AVAILABLE DATA ::

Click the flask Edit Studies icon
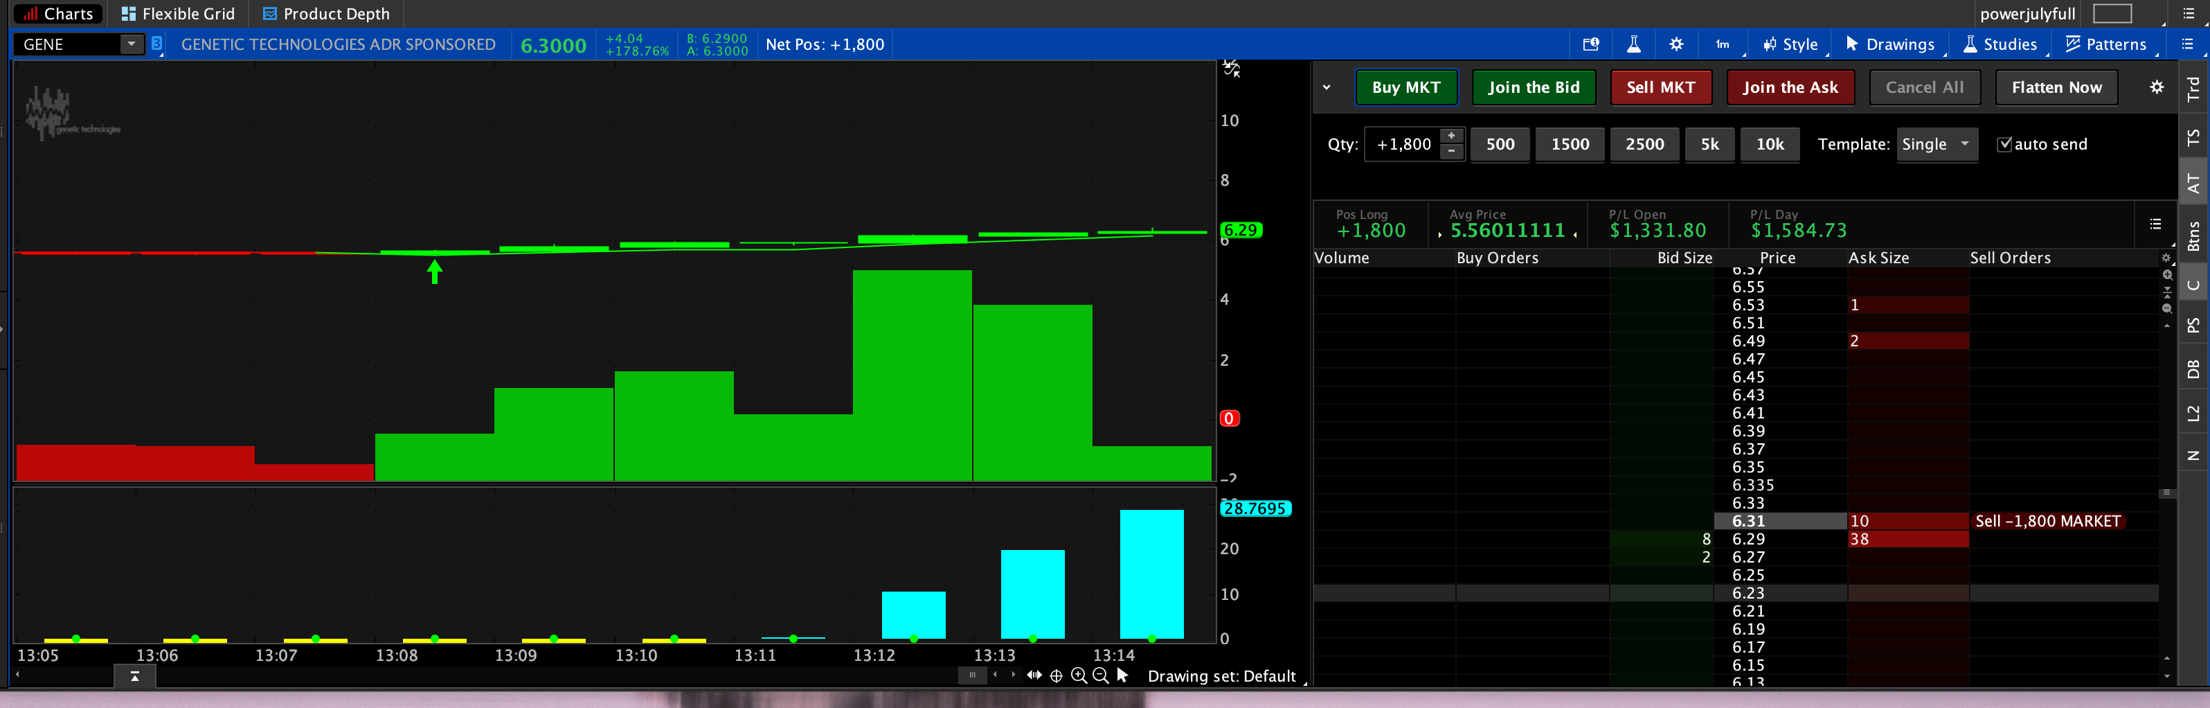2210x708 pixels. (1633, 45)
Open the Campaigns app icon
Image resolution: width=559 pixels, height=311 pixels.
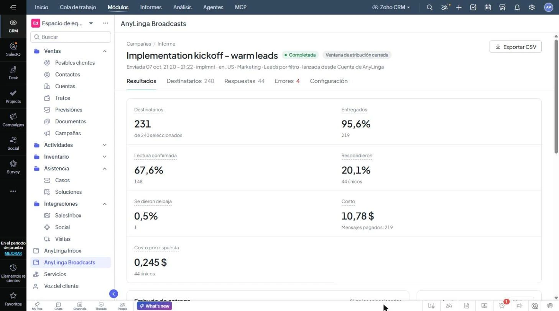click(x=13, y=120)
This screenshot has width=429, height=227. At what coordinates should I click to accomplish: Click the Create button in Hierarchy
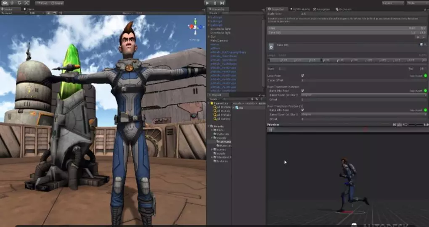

DIRECTION ::
Render the records as a Markdown table with the columns Row and Line, starting with the line containing "Open the Campaigns app icon" and continuing through the end of the records. Number each row, leave out blank lines, and omit the pictures.

OUTPUT OF THE TASK ::
| Row | Line |
|---|---|
| 1 | Open the Campaigns app icon |
| 2 | Image resolution: width=559 pixels, height=311 pixels. |
| 3 | click(x=13, y=120) |
| 4 | This screenshot has width=429, height=227. At what coordinates should I click to accomplish: Click the Create button in Hierarchy |